→ **What the task asks**
Apart from the pictures, every entry must be retyped exactly.

→ **The data**
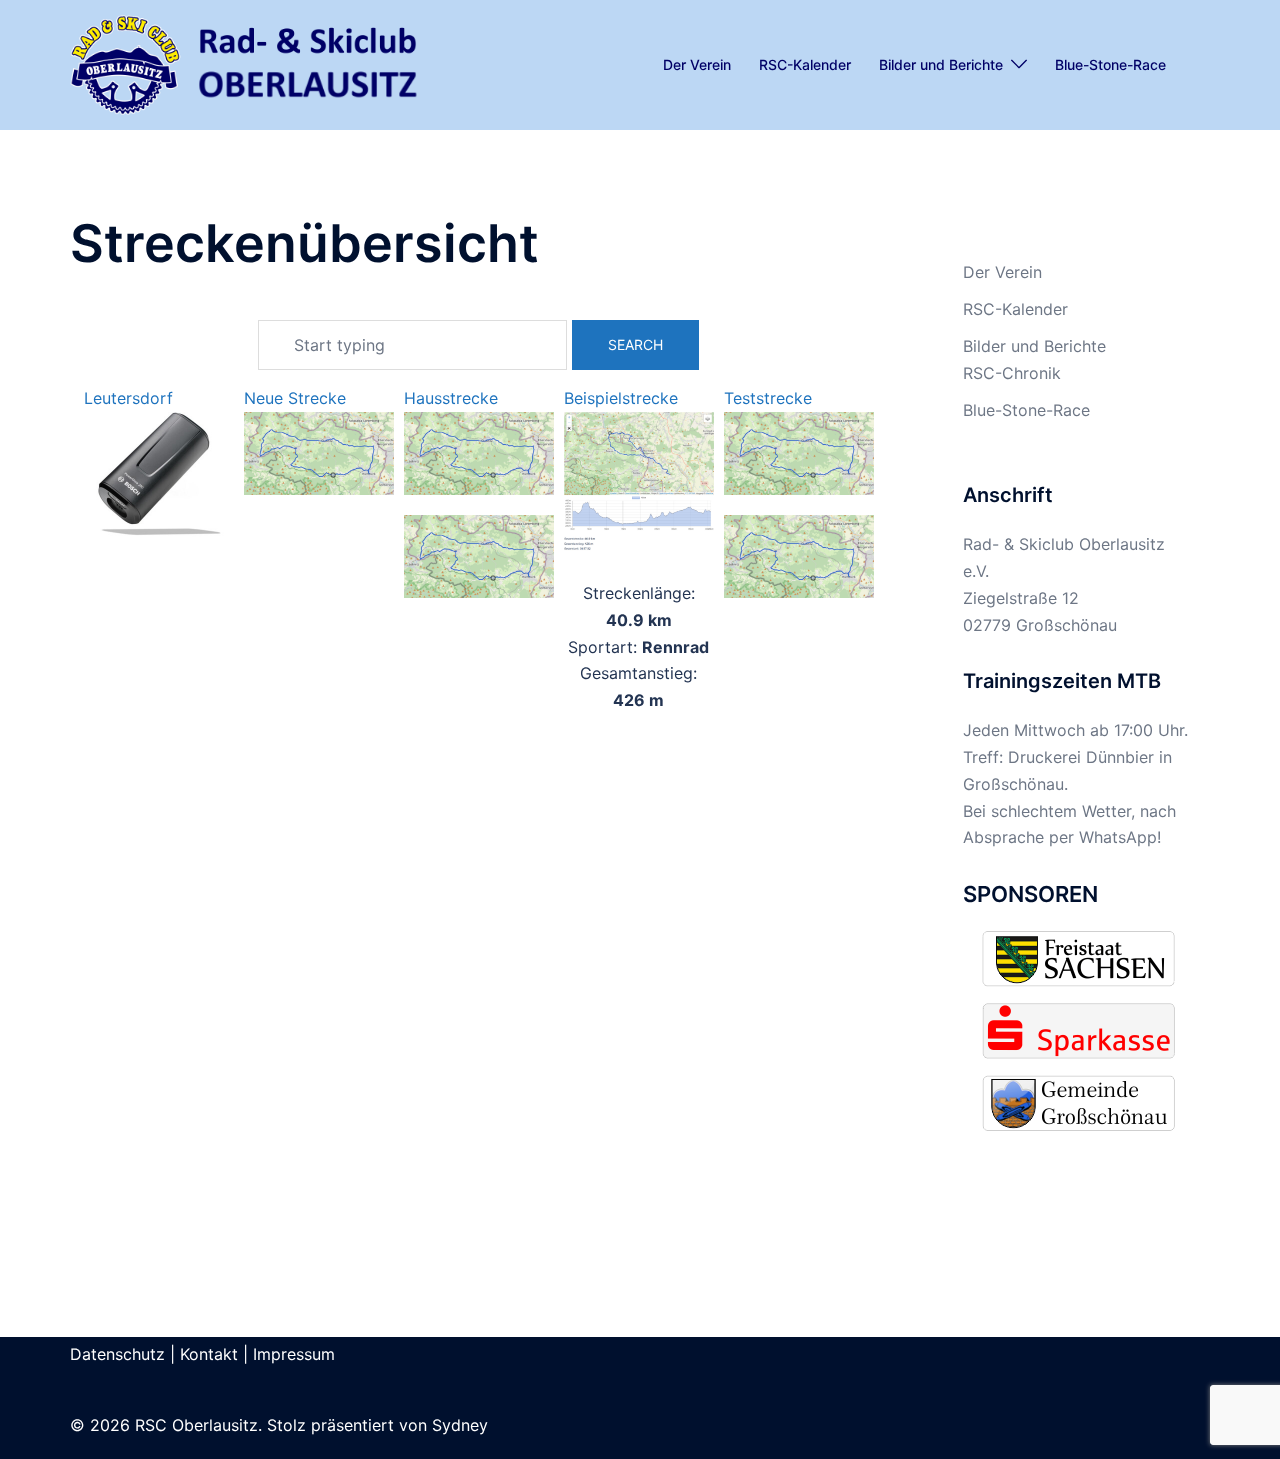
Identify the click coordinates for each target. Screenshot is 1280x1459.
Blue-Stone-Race (1110, 64)
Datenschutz (117, 1354)
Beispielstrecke (621, 398)
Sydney (460, 1425)
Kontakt (209, 1354)
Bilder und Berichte (941, 64)
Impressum (294, 1354)
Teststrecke (768, 398)
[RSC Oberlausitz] (245, 63)
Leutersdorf (128, 398)
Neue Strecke (295, 398)
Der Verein (697, 64)
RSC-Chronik (1012, 373)
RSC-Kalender (805, 64)
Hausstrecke (451, 398)
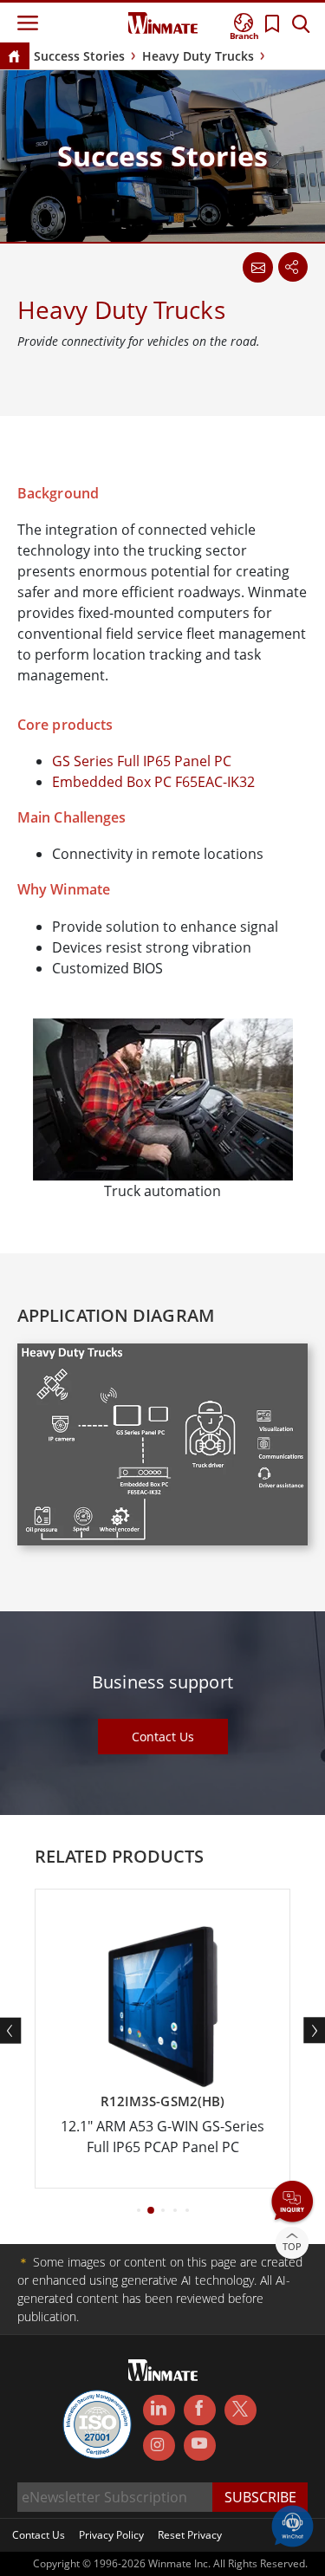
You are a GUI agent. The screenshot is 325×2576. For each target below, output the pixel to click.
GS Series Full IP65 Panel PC (141, 761)
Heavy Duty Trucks (198, 56)
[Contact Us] (257, 266)
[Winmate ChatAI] (292, 2524)
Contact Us (163, 1736)
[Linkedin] (159, 2410)
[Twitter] (240, 2408)
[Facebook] (200, 2410)
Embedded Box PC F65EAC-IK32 (153, 781)
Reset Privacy (190, 2534)
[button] (292, 2203)
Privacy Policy (111, 2534)
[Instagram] (159, 2445)
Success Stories (79, 56)
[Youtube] (200, 2446)
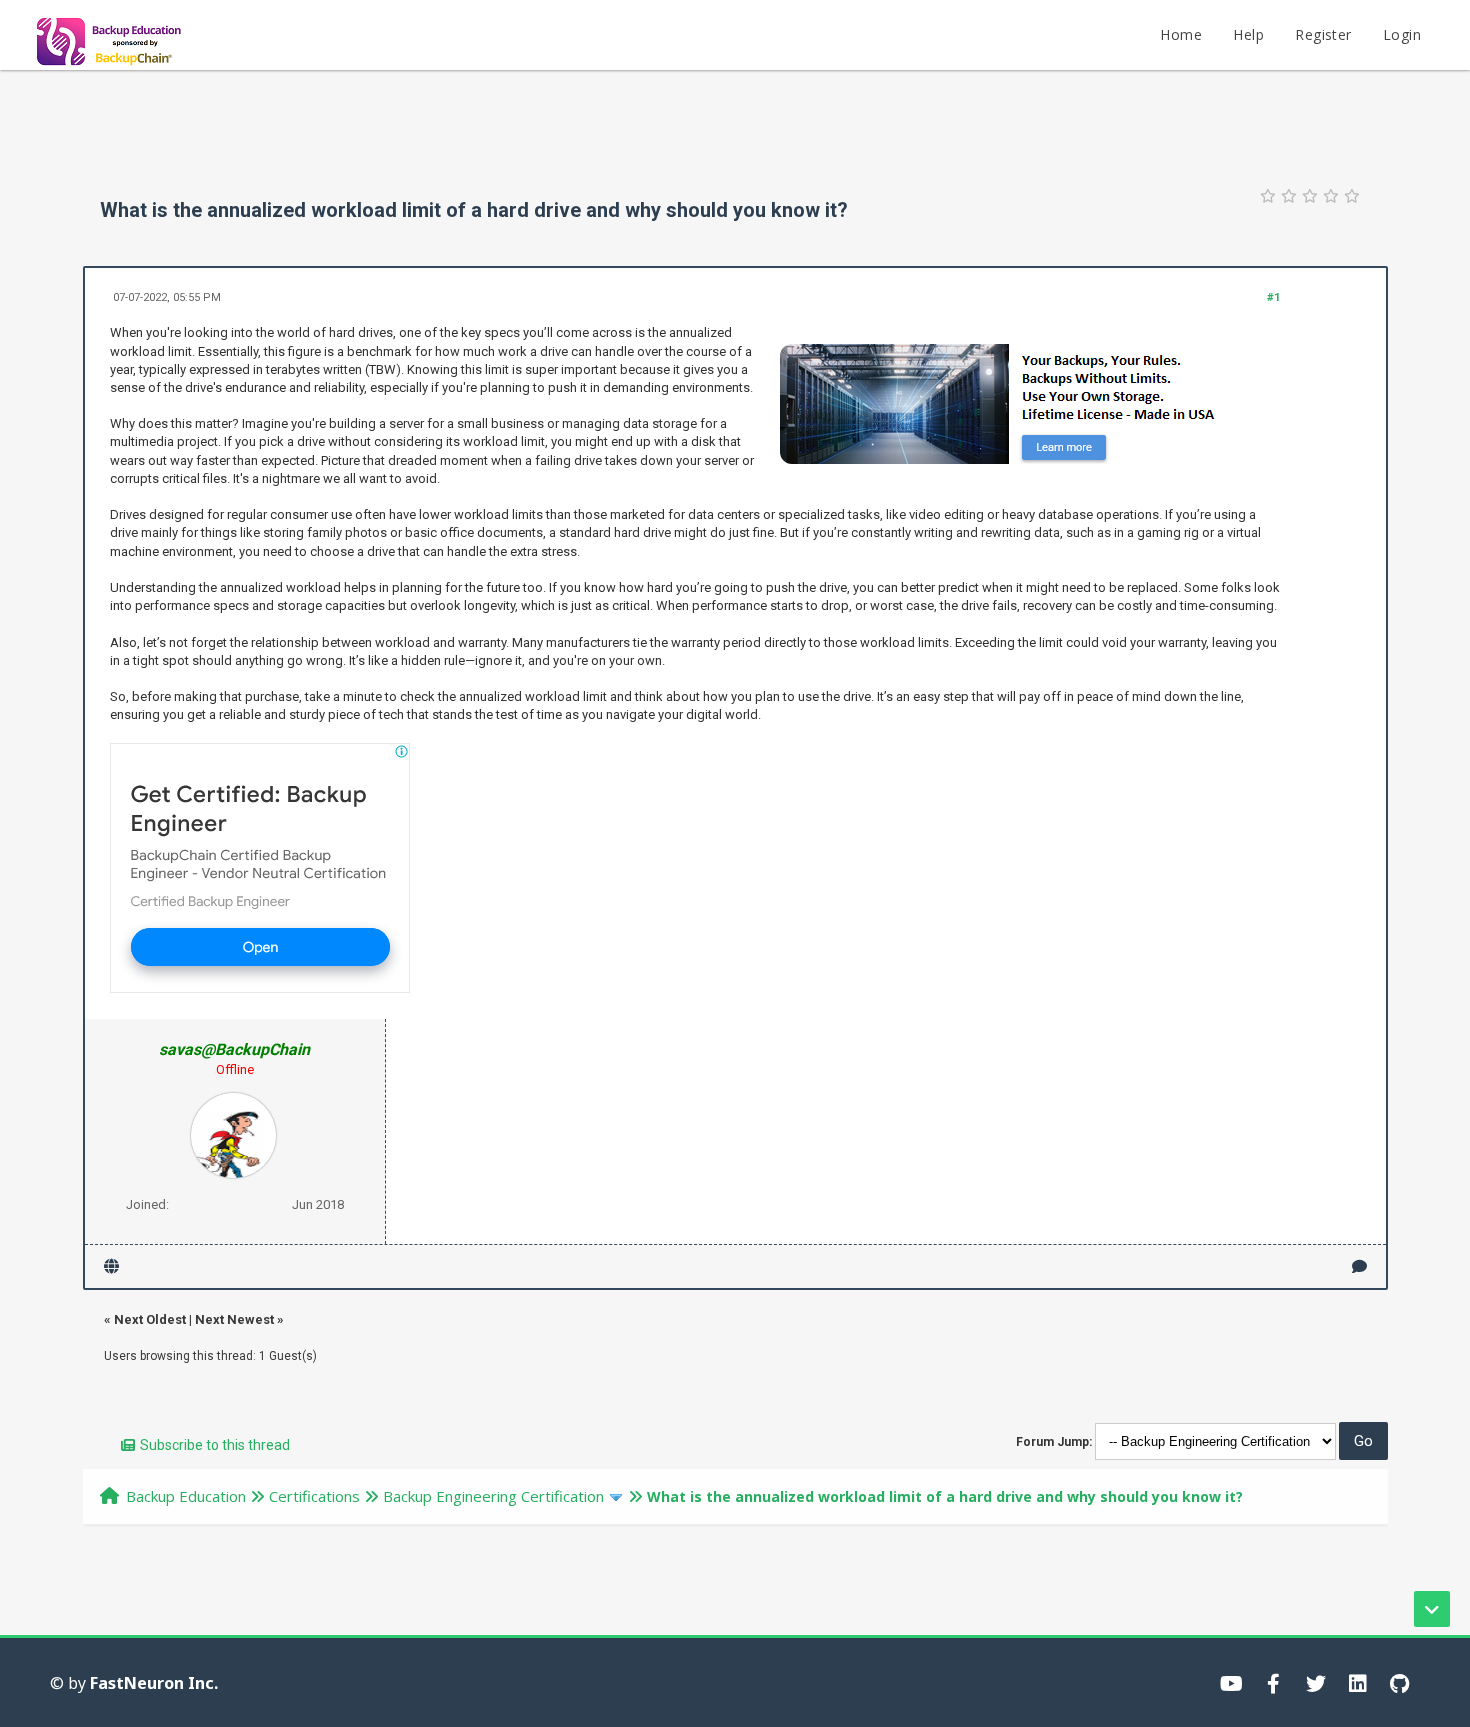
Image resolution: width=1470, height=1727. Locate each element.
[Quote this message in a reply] (1359, 1266)
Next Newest (234, 1319)
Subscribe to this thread (215, 1445)
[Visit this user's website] (111, 1266)
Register (1323, 34)
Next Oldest (150, 1319)
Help (1248, 34)
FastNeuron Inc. (154, 1683)
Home (1181, 34)
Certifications (314, 1496)
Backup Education (186, 1496)
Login (1402, 34)
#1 (1273, 297)
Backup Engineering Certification (493, 1496)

→ **Task response**
Identify the click coordinates for each target. Screenshot is 1280x1459.
Blue-Stone-Race (1110, 64)
Datenschutz (117, 1354)
Beispielstrecke (621, 398)
Sydney (460, 1425)
Kontakt (209, 1354)
Bilder und Berichte (941, 64)
Impressum (294, 1354)
Teststrecke (768, 398)
[RSC Oberlausitz] (245, 63)
Leutersdorf (128, 398)
Neue Strecke (295, 398)
Der Verein (697, 64)
RSC-Chronik (1012, 373)
RSC-Kalender (805, 64)
Hausstrecke (451, 398)
You are a GUI agent. The screenshot is 325×2576. For each target below, output the pixel to click.
GS Series Full IP65 Panel PC (141, 761)
Heavy Duty Trucks (198, 56)
[Contact Us] (257, 266)
[Winmate ChatAI] (292, 2524)
Contact Us (163, 1736)
[Linkedin] (159, 2410)
[Twitter] (240, 2408)
[Facebook] (200, 2410)
Embedded Box PC F65EAC-IK32 (153, 781)
Reset Privacy (190, 2534)
[button] (292, 2203)
Privacy Policy (111, 2534)
[Instagram] (159, 2445)
Success Stories (79, 56)
[Youtube] (200, 2446)
Image resolution: width=1470, height=1727. Locate each element.
[Quote this message in a reply] (1359, 1266)
Next Newest (234, 1319)
Subscribe to this thread (215, 1445)
[Visit this user's website] (111, 1266)
Register (1323, 34)
Next Oldest (150, 1319)
Help (1248, 34)
FastNeuron Inc. (154, 1683)
Home (1181, 34)
Certifications (314, 1496)
Backup Education (186, 1496)
Login (1402, 34)
#1 (1273, 297)
Backup Engineering Certification (493, 1496)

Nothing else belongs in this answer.